# What to work on
Repeat only the stretch of lines below that runs from the line with "1512x796 pixels." through the line with "Hide Shape Layer 2 visibility eye", unaltered.

# Input records

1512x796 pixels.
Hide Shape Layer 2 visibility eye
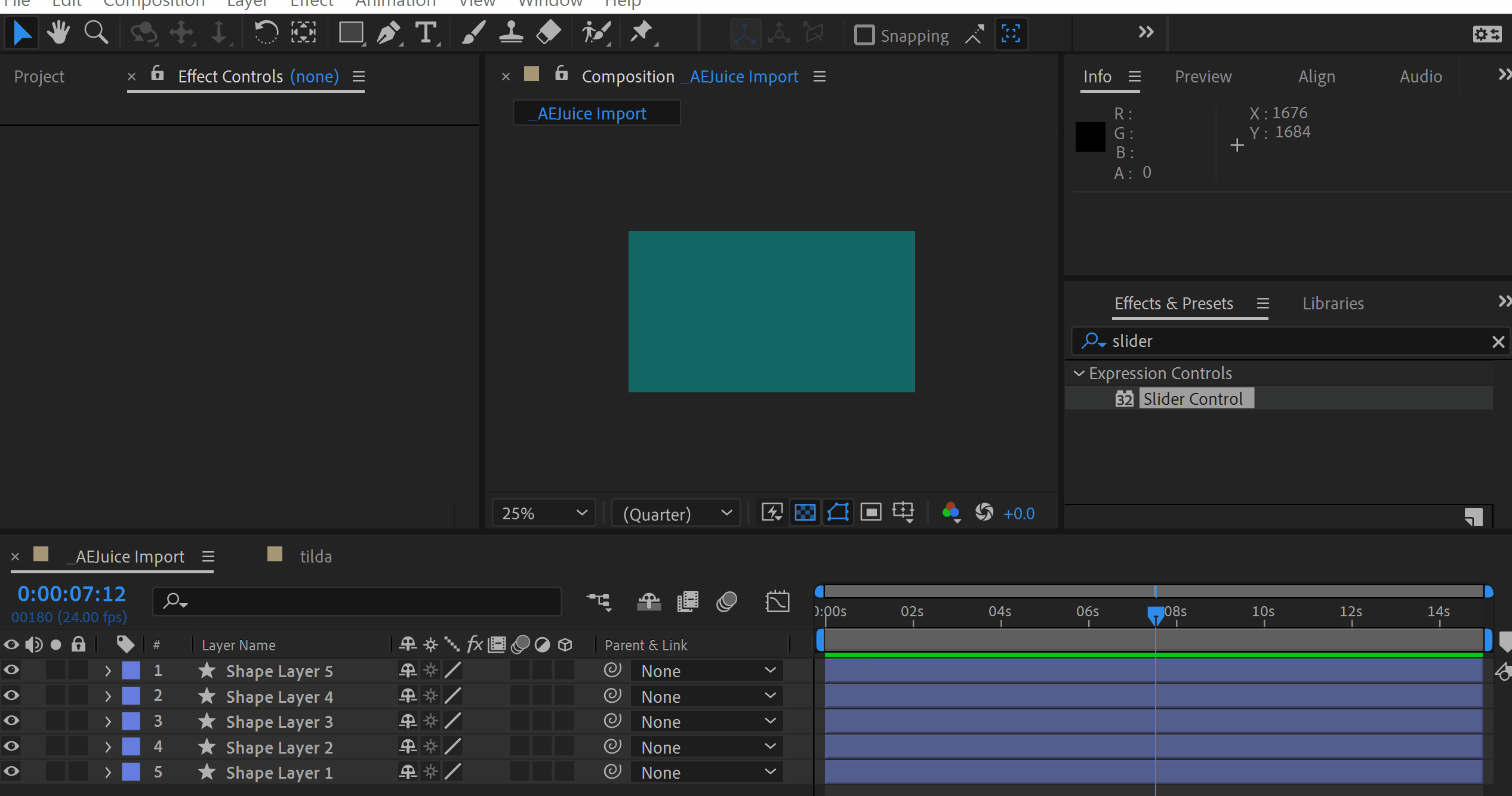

* * *

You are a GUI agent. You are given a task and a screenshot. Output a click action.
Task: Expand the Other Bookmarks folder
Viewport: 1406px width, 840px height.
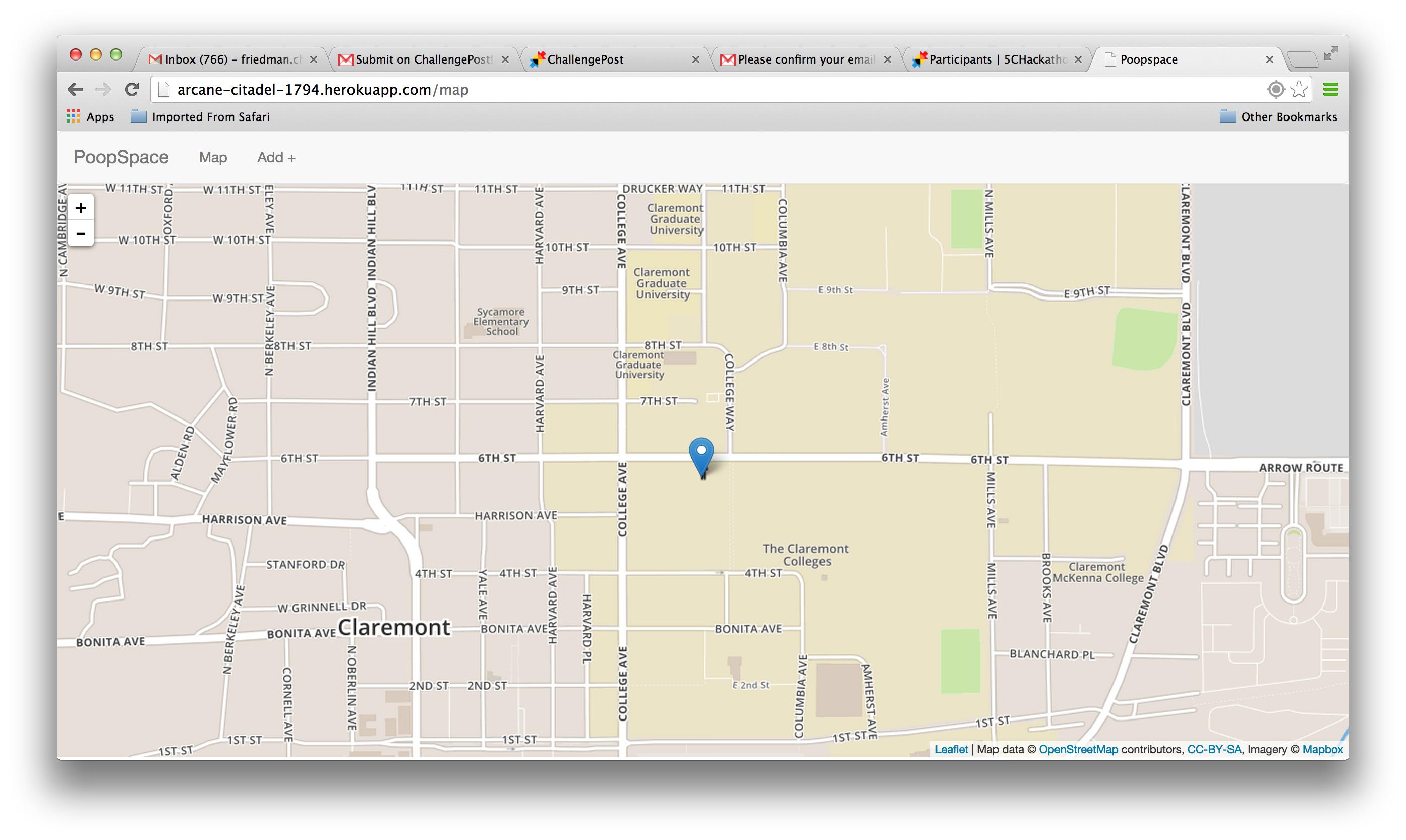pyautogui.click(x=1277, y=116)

--

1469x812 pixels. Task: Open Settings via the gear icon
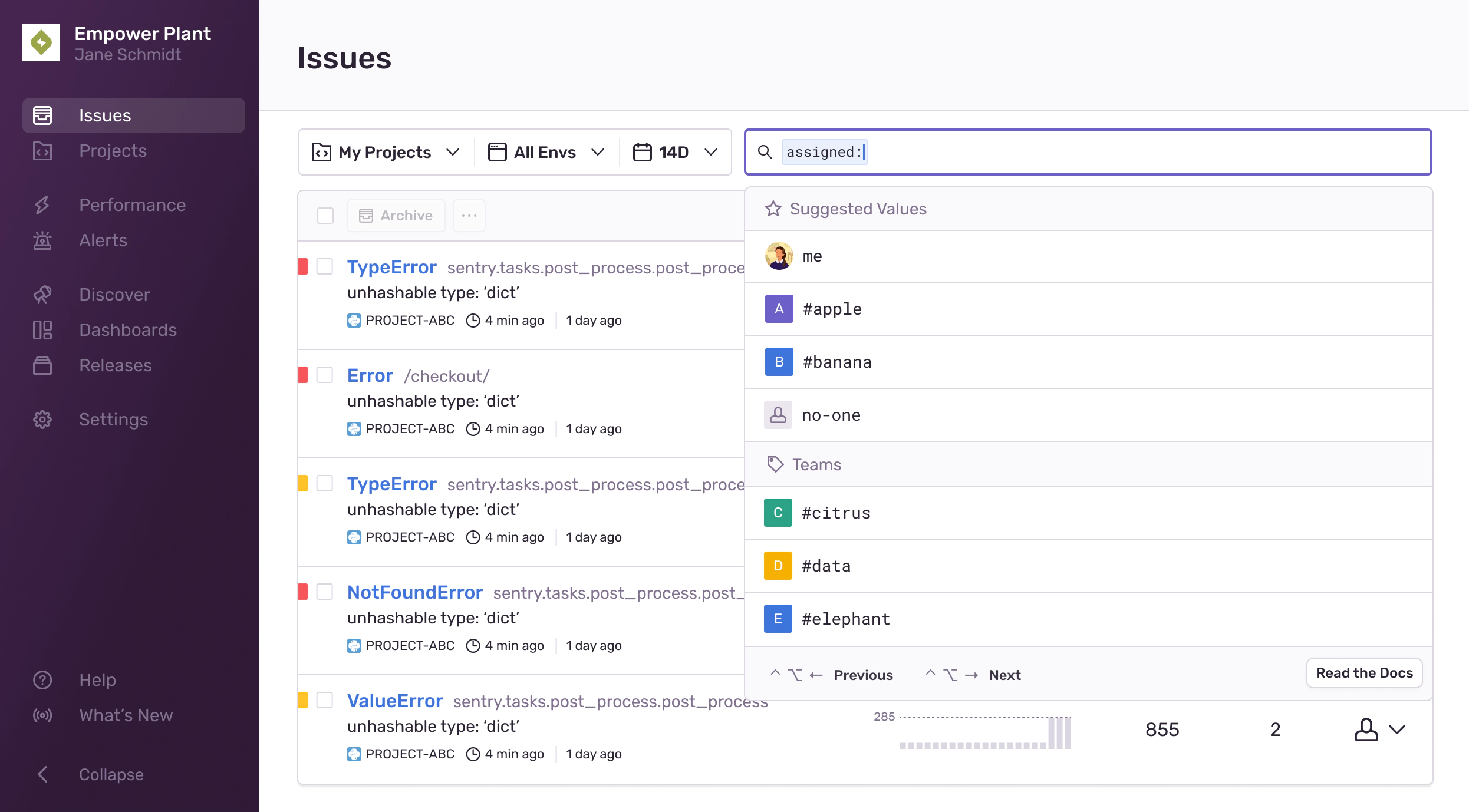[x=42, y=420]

# Solution to the problem
1512x796 pixels.
Hide Shape Layer 2 visibility eye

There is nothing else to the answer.